Clay had a distinctive style. He was a "big, even heavy man, he did not race around the field like his modern successors, but he had a knack of being in the right place at the right time to defuse trouble, in a game that was much more violent then than it is now".

Clay became widely recognised due to his regular Saturday afternoon appearances on Grandstand during the 1960s, although he is often better remembered as the Sergeant Major. This nickname, conferred by broadcaster Eddie Waring, "captured the way he controlled a game, like a battle-hardened veteran showing the raw recruits who was in charge".

Two of the major games refereed by Clay were Challenge Cup finals at Wembley, between Wakefield Trinity and Hull F.C. in 1960 and Featherstone Rovers and Barrow in 1967. These were the only two Challenge Cup finals to have been attended by Queen Elizabeth II.

Clay was the referee when Great Britain last won the Ashes on home soil in 1959.

Clay was also popular in France, where he was asked to officiate the final of the 1967 Lord Derby Cup between Carcassonne and XIII Catalan in Perpignan.

===1963 Ashes===
Clay's most controversial match was the third test of the 1963 Ashes series between Great Britain and Australia played at Headingley, Leeds, in which the two sides set about settling scores and the Australians felt Clay was biased. It is considered was one of the most brutal Tests ever played, with two Australians and one British player, Cliff Watson, being sent off. Barry Muir, one of the Kangaroos sent off (for kicking) later told that he first told Clay "where to go" as he left the field, and later approached Clay after the game and said to him "You robbed us". Clay reportedly responded with "Barry, I've got to live here" (Australia had already won the Ashes for the first time on British soil since 1911–12 and had Great Britain lost the final game it would have been the first time, either as England or Great Britain, that the Lions had lost the series 3–0 on home soil).

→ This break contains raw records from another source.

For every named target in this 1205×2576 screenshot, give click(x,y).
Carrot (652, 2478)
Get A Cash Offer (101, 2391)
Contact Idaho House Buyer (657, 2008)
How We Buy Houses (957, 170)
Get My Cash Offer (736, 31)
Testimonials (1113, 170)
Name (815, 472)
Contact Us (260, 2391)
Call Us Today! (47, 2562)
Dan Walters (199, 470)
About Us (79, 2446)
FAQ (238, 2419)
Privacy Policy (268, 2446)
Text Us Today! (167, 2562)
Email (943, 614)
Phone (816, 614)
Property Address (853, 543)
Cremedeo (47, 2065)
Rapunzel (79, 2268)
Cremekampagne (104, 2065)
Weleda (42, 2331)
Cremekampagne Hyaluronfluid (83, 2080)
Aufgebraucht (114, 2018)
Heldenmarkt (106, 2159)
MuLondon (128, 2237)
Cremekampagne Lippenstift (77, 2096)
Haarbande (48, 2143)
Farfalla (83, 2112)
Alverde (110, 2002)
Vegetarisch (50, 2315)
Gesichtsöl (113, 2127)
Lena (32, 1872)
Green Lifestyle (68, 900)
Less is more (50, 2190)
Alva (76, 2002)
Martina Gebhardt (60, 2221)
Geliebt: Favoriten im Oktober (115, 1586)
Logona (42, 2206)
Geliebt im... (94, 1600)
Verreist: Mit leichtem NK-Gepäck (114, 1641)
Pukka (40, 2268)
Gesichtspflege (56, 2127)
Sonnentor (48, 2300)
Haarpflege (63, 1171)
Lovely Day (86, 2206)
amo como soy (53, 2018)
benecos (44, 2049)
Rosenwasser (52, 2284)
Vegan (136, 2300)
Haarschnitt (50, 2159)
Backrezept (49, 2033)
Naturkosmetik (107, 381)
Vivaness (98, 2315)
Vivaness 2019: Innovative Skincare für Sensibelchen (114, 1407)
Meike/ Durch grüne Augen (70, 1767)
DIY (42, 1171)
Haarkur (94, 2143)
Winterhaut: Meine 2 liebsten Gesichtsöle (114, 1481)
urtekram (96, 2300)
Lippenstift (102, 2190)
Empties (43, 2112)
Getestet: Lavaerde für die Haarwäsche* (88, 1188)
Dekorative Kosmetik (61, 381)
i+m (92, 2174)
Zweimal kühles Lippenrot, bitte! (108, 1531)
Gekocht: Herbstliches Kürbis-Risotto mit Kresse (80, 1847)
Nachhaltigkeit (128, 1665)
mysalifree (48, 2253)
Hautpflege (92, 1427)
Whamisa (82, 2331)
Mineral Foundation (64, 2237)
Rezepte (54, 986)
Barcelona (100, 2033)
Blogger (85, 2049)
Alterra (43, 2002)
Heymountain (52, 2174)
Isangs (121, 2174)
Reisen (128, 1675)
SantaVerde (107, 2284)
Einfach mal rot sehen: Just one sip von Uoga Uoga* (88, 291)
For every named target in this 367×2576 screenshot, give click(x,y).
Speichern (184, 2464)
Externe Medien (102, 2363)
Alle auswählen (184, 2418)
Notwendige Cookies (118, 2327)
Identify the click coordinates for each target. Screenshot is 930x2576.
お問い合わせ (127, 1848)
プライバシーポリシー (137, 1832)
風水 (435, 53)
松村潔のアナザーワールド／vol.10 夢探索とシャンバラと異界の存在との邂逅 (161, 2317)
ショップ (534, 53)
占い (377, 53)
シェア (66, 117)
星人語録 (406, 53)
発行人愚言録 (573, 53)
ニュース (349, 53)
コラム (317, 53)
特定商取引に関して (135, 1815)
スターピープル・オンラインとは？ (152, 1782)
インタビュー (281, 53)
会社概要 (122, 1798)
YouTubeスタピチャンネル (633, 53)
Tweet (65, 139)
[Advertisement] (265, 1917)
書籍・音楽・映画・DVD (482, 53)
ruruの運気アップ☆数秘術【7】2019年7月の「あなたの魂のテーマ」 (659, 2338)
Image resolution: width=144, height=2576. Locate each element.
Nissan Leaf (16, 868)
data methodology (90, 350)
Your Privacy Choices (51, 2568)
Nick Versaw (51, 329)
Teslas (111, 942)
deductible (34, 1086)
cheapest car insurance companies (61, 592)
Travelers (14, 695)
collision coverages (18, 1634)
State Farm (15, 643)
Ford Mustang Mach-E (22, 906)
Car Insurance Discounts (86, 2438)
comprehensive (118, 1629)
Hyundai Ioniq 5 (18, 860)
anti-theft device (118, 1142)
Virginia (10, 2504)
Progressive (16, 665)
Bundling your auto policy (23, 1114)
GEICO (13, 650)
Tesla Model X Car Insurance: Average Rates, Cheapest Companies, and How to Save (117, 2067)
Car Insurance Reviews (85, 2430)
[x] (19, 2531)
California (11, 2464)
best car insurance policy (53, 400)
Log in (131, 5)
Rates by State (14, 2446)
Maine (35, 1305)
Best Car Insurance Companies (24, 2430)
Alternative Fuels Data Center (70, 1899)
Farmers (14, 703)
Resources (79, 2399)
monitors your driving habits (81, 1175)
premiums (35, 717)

Australia's captain in that Ashes series, St George hooker Ian Walsh, later commented that Clay was brought in by the Rugby Football League to prevent the Lions losing a home series 3–0. Walsh also claimed that Australia had done the same thing the year before with Sydney referee Darcy Lawler making some controversial decisions (including allegedly telling Ken Irvine to re-set a kick at goal so he would not miss. Lawler denied doing so and Irvine never revealed if he had) in the third test of the 1962 series at the Sydney Cricket Ground in Australia. Lawler had also earlier awarded Irvine a try when he appeared to have knocked on, and his goal, thanks to the advice from Lawler, saw Australia win the test 18–17 and prevent Great Britain from winning the series 3–0.

==Retirement from Rugby League==
After his retirement from refereeing, Clay concentrated on his other job as company secretary of an engineering firm in Leeds. Despite his name remaining one of the best-known in the game, he was rarely seen at rugby league events. There was one exception to that – when Alex Murphy was appointed OBE in 1999, he insisted on the man who sent him off three times accompanying him to Buckingham Palace as one of his guests.

==Death==
Eric Clay died in Wheatfields Hospice, Leeds after a short illness. He was 85. A funeral service was held at Rawdon Crematorium on Friday, 12 October 2007 at 12.20pm.

Dave Hadfield wrote in The Independent "Even though he had been retired from refereeing for 35 years by the time of his death, "Sergeant Major" Eric Clay remained the most memorable and instantly recognisable figure ever to officiate at rugby league matches in Britain".